The Live Music Forum

Hamish Birchall Bulletin

 

Wednesday 7th June 2006 - Licensing: 'a level playing field for all musicians' claim DCMS

With the 2006 World Cup about to start, it is perhaps a good time to consider that overworked metaphor 'level playing field' and the implications for live music.

Only this week the press office for the Department for Culture, Media and Sport, told me that licensing reform creates a level playing field for all musicians.

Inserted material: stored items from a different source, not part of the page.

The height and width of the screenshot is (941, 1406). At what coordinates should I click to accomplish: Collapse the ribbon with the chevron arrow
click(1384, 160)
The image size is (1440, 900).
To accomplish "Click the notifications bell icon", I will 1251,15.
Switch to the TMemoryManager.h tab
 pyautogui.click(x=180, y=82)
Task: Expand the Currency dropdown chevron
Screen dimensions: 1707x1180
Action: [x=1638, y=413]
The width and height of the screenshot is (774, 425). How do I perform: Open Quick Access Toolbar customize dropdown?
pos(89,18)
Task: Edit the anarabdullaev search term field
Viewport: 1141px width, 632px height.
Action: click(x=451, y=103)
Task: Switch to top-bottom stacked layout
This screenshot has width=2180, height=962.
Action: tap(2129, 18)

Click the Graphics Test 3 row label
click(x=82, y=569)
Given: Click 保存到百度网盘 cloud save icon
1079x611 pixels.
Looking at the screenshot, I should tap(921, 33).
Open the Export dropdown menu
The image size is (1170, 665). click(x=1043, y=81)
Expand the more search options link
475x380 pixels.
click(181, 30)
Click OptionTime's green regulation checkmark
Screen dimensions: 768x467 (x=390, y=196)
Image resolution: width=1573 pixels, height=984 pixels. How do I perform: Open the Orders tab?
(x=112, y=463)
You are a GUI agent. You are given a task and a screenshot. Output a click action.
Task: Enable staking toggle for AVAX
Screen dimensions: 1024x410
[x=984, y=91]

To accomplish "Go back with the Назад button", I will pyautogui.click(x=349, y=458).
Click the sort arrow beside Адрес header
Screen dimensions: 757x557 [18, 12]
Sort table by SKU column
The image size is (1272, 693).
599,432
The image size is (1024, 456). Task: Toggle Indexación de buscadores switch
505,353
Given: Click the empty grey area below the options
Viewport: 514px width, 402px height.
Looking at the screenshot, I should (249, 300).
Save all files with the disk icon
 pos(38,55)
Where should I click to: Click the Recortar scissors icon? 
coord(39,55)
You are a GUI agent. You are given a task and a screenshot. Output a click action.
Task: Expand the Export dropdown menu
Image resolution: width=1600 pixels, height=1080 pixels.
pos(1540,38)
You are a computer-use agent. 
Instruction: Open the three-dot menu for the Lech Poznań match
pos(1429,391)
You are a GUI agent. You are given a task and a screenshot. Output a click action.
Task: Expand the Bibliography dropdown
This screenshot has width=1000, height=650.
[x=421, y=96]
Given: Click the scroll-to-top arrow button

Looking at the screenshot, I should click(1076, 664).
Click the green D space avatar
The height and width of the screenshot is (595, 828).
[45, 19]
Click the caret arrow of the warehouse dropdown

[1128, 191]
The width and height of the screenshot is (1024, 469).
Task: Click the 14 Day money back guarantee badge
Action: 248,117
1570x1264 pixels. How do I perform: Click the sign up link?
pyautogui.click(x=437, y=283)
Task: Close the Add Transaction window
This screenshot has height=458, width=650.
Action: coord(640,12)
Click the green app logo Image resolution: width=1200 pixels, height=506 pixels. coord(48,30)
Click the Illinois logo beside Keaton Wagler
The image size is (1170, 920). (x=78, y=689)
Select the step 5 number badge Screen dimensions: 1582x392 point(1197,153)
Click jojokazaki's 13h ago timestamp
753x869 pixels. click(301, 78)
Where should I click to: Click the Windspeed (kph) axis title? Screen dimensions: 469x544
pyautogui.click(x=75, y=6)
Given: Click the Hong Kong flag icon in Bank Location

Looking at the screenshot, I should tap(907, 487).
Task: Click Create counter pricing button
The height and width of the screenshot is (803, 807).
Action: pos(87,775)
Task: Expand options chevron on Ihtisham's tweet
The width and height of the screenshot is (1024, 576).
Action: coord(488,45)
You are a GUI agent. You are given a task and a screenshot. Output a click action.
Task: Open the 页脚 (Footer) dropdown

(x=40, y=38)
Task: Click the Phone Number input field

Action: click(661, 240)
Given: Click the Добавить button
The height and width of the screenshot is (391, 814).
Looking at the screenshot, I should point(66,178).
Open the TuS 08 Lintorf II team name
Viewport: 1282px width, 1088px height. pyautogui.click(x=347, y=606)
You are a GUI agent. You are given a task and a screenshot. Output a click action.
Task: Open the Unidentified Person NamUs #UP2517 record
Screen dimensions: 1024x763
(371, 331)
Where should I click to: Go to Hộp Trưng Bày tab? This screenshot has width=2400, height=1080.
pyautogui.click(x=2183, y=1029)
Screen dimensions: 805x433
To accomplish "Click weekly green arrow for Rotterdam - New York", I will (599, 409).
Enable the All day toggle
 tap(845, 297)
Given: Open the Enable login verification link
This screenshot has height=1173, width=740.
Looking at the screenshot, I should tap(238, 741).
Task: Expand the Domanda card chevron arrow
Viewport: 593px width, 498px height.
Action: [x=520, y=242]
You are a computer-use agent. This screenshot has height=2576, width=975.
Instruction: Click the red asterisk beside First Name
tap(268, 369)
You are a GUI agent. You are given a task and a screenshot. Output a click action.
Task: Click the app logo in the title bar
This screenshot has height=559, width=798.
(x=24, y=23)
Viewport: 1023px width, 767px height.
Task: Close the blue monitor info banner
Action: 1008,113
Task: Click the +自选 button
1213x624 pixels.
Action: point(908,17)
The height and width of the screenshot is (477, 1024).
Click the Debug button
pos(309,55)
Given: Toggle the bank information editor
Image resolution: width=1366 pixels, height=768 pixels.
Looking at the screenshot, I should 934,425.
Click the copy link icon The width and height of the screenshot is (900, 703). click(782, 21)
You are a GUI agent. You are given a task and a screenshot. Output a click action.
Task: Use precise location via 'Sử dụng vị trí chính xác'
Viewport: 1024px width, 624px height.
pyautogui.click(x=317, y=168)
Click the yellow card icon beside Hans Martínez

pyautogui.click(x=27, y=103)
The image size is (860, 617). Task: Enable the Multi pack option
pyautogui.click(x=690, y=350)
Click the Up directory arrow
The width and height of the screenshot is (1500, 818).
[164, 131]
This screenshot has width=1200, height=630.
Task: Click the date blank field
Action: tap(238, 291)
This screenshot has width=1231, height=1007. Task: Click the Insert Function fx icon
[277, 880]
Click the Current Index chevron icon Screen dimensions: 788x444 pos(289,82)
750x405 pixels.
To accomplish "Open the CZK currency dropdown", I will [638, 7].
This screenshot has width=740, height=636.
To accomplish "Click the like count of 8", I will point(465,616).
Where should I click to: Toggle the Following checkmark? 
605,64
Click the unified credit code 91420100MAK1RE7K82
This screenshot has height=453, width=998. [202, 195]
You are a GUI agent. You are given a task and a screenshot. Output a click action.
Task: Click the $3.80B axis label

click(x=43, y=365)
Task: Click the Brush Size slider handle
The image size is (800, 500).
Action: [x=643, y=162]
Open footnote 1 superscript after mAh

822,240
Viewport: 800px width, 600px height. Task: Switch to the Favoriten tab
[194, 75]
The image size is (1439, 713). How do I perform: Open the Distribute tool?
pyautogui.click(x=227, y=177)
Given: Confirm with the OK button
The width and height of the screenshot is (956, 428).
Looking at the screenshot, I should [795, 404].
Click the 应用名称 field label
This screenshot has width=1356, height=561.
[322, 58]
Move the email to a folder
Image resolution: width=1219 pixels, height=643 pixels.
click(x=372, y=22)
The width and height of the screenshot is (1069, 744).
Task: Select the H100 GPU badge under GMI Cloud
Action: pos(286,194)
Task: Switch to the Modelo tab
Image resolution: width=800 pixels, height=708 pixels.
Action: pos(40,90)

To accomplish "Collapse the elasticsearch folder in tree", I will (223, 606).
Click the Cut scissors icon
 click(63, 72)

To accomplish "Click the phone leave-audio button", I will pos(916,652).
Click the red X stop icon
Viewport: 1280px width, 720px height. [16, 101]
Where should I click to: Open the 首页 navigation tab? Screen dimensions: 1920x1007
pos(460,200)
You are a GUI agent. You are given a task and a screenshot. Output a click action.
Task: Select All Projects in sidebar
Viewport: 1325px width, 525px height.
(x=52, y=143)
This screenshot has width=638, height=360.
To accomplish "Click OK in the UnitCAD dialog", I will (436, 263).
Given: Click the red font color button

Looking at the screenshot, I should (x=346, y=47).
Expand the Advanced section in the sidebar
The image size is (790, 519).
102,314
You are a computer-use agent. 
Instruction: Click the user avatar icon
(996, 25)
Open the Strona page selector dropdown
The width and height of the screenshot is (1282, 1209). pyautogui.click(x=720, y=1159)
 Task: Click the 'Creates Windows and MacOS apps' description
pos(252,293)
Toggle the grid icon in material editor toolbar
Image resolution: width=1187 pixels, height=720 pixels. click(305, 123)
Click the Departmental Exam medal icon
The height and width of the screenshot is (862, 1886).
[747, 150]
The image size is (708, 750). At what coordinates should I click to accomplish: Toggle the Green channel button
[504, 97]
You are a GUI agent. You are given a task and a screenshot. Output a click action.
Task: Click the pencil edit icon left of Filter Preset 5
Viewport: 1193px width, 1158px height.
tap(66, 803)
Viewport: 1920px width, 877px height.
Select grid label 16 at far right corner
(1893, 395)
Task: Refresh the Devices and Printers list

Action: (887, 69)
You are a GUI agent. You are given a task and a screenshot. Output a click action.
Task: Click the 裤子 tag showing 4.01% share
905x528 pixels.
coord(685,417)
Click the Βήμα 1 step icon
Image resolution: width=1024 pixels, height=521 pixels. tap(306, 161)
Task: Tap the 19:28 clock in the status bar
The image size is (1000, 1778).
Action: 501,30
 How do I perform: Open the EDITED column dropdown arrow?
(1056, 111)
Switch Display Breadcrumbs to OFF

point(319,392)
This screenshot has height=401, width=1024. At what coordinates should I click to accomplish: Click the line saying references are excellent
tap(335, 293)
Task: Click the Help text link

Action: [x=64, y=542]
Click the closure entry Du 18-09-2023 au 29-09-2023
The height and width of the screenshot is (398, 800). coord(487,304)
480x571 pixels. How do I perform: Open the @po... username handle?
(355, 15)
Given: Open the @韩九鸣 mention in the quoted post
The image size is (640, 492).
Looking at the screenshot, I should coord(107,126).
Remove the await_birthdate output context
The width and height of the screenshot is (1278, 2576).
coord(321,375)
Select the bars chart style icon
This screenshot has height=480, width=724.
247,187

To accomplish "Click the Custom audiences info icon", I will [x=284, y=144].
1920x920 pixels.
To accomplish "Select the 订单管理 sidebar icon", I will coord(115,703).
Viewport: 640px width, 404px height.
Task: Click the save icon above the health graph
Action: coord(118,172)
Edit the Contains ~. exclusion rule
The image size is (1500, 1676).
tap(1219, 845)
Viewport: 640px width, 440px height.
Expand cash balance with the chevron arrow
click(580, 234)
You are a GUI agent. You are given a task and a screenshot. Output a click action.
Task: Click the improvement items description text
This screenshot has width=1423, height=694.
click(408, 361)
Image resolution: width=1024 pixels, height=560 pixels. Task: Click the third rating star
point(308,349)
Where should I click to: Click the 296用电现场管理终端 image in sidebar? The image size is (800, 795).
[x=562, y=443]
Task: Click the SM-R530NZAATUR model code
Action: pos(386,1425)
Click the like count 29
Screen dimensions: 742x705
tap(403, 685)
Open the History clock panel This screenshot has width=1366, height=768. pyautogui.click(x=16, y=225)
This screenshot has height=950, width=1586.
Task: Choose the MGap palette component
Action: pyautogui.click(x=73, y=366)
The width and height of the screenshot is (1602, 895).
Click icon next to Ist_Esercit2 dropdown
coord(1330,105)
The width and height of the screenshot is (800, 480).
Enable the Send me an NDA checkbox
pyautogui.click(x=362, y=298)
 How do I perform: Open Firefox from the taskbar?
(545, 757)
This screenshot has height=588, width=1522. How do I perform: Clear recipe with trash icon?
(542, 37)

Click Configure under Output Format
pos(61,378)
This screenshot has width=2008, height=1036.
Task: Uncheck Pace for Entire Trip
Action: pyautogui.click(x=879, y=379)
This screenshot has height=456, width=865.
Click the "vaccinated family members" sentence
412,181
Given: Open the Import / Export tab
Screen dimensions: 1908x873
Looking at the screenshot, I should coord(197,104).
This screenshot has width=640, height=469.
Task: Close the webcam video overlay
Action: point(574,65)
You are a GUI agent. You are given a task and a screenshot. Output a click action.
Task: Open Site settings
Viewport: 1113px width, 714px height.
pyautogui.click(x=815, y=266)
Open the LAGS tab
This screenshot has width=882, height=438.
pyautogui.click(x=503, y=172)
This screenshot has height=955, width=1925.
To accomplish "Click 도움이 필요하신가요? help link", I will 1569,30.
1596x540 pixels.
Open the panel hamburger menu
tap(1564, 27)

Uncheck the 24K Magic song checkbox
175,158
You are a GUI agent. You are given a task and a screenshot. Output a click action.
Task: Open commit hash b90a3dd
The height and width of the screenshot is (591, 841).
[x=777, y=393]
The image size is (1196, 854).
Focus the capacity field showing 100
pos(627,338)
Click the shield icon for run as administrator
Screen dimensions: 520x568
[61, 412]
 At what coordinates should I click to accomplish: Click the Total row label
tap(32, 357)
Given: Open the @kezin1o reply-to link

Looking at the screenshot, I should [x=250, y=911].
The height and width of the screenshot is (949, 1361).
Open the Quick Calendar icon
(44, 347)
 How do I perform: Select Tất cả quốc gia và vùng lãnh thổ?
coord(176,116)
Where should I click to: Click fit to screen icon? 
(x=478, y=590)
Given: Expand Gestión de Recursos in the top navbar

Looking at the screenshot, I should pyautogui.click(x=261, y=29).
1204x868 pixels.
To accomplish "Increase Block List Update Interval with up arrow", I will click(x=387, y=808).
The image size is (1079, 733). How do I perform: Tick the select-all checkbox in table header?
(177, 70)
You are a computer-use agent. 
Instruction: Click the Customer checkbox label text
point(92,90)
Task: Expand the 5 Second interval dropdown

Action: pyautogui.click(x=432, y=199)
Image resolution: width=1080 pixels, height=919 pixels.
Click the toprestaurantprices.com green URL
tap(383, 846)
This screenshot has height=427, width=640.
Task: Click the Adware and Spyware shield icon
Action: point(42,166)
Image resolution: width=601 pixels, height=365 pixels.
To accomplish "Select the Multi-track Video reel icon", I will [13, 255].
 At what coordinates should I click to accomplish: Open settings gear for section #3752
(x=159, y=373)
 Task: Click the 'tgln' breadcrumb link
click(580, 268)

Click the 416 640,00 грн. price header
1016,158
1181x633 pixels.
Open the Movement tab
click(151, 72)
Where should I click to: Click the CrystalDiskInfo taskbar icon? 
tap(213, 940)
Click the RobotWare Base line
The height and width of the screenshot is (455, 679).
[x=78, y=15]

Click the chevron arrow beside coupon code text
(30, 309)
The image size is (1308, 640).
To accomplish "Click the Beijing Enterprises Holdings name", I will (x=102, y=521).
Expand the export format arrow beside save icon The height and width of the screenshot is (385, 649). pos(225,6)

This is nonsense, of course. I tried to explain to them that a) during last year's transition period the new Act automatically allowed bars and restaurants converting their old alcohol licence to keep the right to play recorded music (using DJs) while removing the exemption for one or two live musicians - at a stroke that tilted the playing field steeply against live music; b) the broadcast entertainment exemption obviously discriminates against live performers.

DCMS press office would have none of it. They claimed that they had merely set out 'government policy', adding:

'... as Richard Caborn told Parliament on July 8 2003: "Let me deal with the two-in-a-bar argument from the Musicians Union. Before we published the White Paper, the union told us that it needed a level playing field for live music, with permission to hold music events that involved any number in pubs and restaurants at low cost. We have delivered what the Musicians Union requested."'

But this is just more tosh.

Firstly, what the Musicians' Union may or may not have requested years ago is irrelevant to the question about whether or not the new Licensing Act actually creates a level playing field for all musicians.

Secondly, Richard Caborn was being disingenuous. The licensing White Paper was published on 10 April 2000. Whatever the MU position had been prior to that date, by August 2000 a new position was being set out publicly by former general secretary Dennis Scard.

'Dennis Scard, general secretary of the Musicians' Union, is lobbying the government to rule that the new licences will automatically allow live music.' [Time Out, 'The late late-licensing show', Ruth Bloomfield, August 16-23, 2000, p14]

If live music were automatically allowed, that means not 'low cost' but no cost. As we now know, the 'cost nothing extra' claims of ministers have been proved false for many licensees.

In his statement of 8 July 2003, Caborn also forgot to mention that only three months before, the MU, Arts Council and music industry had backed a Conservative amendment to the then Licensing Bill which would have exempted small venues from licensing for live music. That was shot down by the government using a quote from a senior police officer that live music 'brings people from outside that community and having no connection locally behave in a way that is inappropriate, criminal and disorderly'.

Throughout the Licensing Bill's passage through Parliament, November 2002 to July 2003, Culture ministers issued dire warnings about the need to licence live music on public safety, crime and disorder grounds. Panic tactics, in short, intended in part at least to stiffen the spine of wavering Labour backbenchers. And now these deceitful reasons for abolishing the two musician exemption have been quietly dropped. Even the remaining noise justification is rubbish: local authorities and the police have plenty of legislation to regulate noisy premises.

What does this year's World Cup have in store for licensing ministers? Reliable sources suggest that DMCS press office has conducted a 'war cabinet' by way of preparation.